#### PROBLEM STATEMENT
Begin with the line containing "Click the Spread plus stepper" and end with the last line of the data below; return those lines exactly, and only those.
- Opening Delimiter -
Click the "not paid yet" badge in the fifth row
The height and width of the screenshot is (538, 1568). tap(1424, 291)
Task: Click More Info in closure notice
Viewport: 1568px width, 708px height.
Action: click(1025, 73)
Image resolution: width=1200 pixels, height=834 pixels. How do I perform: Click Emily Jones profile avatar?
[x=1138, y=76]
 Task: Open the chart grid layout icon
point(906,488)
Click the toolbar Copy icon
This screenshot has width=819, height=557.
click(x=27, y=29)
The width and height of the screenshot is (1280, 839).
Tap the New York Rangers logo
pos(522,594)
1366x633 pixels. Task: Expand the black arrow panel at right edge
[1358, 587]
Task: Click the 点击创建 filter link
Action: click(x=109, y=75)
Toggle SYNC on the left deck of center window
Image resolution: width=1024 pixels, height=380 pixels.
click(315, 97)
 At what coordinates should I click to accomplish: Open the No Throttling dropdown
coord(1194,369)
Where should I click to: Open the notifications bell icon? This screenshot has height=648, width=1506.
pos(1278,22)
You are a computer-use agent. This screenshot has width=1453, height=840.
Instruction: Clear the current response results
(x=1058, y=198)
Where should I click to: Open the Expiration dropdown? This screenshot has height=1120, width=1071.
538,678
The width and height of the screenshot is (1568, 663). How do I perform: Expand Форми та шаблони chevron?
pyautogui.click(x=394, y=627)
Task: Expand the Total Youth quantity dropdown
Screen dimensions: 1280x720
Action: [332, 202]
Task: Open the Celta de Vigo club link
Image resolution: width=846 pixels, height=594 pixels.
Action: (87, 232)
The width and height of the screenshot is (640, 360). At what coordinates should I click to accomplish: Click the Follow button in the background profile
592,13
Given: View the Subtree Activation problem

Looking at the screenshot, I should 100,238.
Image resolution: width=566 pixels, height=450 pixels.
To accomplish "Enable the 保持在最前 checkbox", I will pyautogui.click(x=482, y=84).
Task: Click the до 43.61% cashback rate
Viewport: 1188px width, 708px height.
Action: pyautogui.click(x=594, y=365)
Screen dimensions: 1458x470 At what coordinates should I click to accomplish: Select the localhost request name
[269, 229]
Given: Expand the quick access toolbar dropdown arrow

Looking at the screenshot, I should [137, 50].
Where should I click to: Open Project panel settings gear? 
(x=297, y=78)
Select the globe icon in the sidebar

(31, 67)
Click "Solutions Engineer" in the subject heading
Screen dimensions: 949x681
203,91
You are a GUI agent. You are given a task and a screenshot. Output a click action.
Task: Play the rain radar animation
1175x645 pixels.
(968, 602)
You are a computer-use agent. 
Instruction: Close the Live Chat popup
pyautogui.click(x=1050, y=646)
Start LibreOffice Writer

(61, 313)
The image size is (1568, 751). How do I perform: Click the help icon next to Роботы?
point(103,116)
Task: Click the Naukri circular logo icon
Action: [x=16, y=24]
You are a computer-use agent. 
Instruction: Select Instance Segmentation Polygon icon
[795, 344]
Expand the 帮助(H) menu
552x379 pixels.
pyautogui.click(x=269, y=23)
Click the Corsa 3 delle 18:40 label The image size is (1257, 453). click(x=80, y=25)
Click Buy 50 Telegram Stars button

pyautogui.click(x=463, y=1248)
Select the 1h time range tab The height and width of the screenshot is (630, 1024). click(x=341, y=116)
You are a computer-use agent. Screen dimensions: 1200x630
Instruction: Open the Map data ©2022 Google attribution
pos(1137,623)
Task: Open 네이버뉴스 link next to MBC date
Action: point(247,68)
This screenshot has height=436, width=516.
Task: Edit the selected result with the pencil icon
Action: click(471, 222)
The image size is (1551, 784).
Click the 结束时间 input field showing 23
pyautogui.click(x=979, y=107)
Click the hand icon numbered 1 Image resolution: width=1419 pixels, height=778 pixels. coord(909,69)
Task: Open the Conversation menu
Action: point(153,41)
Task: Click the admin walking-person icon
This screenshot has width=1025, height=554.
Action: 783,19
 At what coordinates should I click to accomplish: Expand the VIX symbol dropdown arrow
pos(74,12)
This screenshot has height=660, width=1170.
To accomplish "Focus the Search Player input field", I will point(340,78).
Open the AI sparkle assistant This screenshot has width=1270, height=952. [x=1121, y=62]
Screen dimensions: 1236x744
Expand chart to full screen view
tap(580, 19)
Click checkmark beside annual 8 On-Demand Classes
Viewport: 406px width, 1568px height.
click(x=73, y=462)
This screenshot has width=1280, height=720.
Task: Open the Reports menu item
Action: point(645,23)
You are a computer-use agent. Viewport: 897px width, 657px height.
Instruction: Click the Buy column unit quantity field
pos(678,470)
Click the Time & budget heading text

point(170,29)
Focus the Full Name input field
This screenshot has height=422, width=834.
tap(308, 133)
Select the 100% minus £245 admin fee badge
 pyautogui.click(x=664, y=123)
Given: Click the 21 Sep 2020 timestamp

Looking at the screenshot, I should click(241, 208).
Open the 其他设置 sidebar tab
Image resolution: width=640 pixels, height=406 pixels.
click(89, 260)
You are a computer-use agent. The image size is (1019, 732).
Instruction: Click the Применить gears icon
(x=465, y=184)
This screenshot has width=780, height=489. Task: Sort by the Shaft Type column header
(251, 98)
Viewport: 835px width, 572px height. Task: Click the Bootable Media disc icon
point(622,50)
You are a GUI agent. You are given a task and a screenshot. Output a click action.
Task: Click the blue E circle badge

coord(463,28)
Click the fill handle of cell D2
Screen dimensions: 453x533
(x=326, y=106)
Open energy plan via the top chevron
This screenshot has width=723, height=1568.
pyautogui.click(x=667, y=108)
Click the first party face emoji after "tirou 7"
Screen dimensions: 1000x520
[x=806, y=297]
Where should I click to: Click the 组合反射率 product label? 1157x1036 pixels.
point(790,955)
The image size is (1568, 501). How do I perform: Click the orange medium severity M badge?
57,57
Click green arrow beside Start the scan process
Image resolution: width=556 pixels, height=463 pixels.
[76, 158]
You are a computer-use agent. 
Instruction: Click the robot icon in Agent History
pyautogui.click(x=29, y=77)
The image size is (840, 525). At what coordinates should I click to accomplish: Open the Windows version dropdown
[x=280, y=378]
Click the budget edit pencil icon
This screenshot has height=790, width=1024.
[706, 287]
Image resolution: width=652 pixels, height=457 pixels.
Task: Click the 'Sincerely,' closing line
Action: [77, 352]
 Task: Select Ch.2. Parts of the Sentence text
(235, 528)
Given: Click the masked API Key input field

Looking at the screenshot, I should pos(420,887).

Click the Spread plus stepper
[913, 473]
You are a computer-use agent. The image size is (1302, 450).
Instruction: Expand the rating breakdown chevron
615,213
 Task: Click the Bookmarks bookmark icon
- Closing Delimiter -
#### RESPONSE TO THE TASK
Click the Spread plus stepper
[913, 473]
You are a computer-use agent. The image size is (1302, 450).
Instruction: Expand the rating breakdown chevron
615,213
 Task: Click the Bookmarks bookmark icon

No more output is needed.